Quando le caratteristiche dell’altro non corrispondono alle nostre azioni, non le riconosciamo e nonc i riconosciamo. Anche se l’altro si sforza di venirci incontro. E allora la domanda è: mette in luce le sue, o le nostre fragilità?
Farsi strada in un mondo dove le caratteristiche delle persone intorno a noi sono sempre più toccabili con mano non è semplice senza risultare eccessivamente pleonastici e retorici. E’ un po’ come scegliere il linguaggio adatto al tipo di situazione che ci si ritrova ad affrontare, ma con la consapevolezza, allo stesso tempo, di avere coerenza col proprio pensiero, flessibile e plasmabile ma in cui riconoscersi, senza che esso si trasformi in un’ideologia.

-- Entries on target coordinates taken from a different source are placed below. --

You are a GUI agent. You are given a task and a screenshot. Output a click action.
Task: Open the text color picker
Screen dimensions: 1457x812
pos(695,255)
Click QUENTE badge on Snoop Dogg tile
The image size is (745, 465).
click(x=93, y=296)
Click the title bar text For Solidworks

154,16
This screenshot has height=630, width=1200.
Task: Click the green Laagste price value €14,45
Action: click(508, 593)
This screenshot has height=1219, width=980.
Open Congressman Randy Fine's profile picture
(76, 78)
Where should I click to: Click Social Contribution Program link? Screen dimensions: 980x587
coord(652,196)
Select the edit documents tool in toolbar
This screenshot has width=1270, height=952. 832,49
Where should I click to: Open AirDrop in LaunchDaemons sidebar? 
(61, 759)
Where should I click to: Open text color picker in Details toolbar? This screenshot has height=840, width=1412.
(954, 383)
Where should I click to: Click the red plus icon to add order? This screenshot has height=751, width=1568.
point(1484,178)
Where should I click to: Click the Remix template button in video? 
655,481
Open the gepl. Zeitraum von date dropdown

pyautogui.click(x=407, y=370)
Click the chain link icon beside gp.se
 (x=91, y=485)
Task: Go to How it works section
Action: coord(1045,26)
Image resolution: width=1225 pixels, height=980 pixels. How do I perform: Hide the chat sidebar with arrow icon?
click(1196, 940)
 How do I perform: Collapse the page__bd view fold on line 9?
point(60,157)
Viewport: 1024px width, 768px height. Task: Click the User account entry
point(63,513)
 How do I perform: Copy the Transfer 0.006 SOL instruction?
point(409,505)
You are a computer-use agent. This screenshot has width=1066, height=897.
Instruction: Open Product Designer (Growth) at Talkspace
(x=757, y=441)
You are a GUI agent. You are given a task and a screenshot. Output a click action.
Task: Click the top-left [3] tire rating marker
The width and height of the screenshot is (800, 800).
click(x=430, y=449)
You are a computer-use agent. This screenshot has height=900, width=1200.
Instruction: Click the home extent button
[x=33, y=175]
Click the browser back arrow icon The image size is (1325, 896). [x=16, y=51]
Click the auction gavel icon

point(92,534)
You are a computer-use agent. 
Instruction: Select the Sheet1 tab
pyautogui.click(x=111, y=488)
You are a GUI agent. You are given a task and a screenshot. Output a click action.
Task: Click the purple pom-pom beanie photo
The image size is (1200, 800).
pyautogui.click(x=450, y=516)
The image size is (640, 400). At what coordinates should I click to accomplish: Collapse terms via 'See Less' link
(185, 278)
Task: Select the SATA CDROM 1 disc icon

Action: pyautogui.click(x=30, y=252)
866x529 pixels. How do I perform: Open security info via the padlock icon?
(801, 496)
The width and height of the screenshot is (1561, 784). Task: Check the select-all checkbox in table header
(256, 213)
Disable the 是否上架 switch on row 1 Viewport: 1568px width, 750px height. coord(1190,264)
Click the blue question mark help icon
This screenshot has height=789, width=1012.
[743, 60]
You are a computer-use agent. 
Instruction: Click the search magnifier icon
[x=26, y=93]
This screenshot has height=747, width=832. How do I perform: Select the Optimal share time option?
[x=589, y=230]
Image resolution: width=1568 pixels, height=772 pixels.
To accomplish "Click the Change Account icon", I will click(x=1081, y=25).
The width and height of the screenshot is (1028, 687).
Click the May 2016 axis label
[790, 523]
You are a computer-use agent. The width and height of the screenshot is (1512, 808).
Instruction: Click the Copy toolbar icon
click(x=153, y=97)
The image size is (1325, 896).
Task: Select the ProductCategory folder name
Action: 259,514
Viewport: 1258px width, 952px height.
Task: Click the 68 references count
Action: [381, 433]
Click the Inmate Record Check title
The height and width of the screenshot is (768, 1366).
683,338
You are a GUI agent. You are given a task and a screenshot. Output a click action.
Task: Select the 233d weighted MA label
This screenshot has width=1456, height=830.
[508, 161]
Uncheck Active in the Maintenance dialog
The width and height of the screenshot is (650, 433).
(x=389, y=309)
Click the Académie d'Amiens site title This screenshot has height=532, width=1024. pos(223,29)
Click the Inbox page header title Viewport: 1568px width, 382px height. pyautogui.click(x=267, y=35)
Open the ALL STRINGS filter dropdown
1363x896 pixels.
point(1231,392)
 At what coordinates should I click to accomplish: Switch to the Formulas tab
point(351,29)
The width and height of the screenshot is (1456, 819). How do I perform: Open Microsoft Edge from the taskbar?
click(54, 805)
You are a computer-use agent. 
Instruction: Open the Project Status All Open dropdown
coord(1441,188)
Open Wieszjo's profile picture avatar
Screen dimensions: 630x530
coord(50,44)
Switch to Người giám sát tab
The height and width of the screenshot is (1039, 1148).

Senza fermarsi alla prima difficoltà.
Cambiamenti
I cambiamenti richiedono infatti un processo molto lento. Anche nell’era della massima velocità. Soprattutto se la sfida consiste nel ri-adattare una realtà facilmente comprensibile. Da noi e dalle persone intorno. Con un modello di persone che “collaborano” insieme da anni: hanno caratteristiche e storie diverse dalle nostre.
I caratteri quali l’empatia e la sun patia determinati dalla lingua greca pathos, ovvero soffrire insieme, e gioire anche in caso di vittoria, non sono semplici sentimento, ma hanno bisogno di “ormoni e palestra” quotidiana. Esattamente come l’amore.
Senza questo allenamento perdiamo la nostra duttilità e ci rendiamo incapaci di provare. Ogni giorno l’amore lo impari su di te, ad accettarti come sei. Cercando di perdonare i tuoi piccoli errori, o le tue nefandezze, termine ormai desueto ma che ricorda un mai troppo antico passato. Capace sempre di insegnarci qualcosa.
Per prendere spunto, per imparare. Sempre dritti, sempre avanti.